Bennett Seeks Ban on Profs Politicizing in Classroom

Israeli minister of Education Naftali Bennett speaks to press before attending the weekly cabinet meeting at the PM’s office in Yerushalayim, Sunday. (Marc Israel Sellem/Pool)

A panel for higher education headed by Education Minister Naftali Bennett adopted on Sunday a code of ethics which bars lecturers from exploiting classrooms to advance their own political agendas, a measure which was denounced by the universities as hostile to academic freedom.

The new code, which was drafted by Philosophy Professor Asa Kasher, who also authored the IDF Code of Ethics, prohibits lecturers from “wrongly taking advantage of the teaching platform to systematically and improperly exhort a political position that clearly exceeds what is required by the teaching of the course in its broader context within its field.”

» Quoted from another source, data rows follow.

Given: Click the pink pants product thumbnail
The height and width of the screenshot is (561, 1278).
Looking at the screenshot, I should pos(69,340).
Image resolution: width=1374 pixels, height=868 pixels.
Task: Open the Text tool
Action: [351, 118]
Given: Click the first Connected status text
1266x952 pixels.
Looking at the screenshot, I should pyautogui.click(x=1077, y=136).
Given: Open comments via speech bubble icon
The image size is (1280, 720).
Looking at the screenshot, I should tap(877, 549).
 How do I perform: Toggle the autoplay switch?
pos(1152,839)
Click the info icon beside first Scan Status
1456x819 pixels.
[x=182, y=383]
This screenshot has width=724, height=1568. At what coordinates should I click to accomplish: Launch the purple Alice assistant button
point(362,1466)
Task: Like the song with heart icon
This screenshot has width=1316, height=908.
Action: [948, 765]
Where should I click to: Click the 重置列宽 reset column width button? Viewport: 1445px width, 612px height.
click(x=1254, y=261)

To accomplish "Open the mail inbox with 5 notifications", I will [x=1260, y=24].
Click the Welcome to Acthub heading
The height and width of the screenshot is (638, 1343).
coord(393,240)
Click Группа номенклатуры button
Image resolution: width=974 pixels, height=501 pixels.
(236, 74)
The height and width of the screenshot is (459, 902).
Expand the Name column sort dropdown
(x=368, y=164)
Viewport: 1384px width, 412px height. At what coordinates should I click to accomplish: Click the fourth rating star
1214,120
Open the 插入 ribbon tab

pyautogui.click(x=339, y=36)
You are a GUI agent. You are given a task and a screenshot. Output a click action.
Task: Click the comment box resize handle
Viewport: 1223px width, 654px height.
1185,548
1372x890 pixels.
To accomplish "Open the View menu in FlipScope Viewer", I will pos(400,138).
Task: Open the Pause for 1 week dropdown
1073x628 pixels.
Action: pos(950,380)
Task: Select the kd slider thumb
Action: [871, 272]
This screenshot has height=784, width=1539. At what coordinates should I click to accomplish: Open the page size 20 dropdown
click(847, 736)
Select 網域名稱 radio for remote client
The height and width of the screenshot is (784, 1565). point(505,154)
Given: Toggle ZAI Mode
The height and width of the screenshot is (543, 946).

The heads of the seven Israeli universities were defiant in their opposition to the measure, saying they will not be “used as a political thought police for the government.” The move “continues the unfortunate line by which the ethical code is political censorship that crushes underfoot the most basic principles of academic freedom,” it added.

In response, Bennett asserted that it was “absurd” that professors who are being paid with taxpayer money were using their teaching positions to call for the world to boycott Israel.

“We are working to prevent academic suppression in order to prevent a student from being harmed because of his political views or for a lecturer who receives his salary from the taxpayer to come out with a call to boycott his own academy,” said Bennett.

While the guidelines are broadly formulated, and make no mention of BDS, it was understood to be the main subtext of the debate, as Bennett indicated in his remarks.

The code calls for a “ban on discrimination, positive or negative, of students based on their political opinions,” and a “ban on discrimination, positive or negative, of a faculty member or candidate for such or for promotion, based on their political opinions.”

It was sent to the heads of Israel’s academic institutions for response, after which it is slated to brought before the full Council for Higher Education. If adopted, it will go into effect in 2019.

However, the universities may defy Bennett and Kasher even then. Haaretz quoted a source on Sunday who said that adoption of the ethics codes would in the end be up to the universities themselves, since the Council has no compulsory power, short of stripping a university of official recognition, something which is considered unrealistic.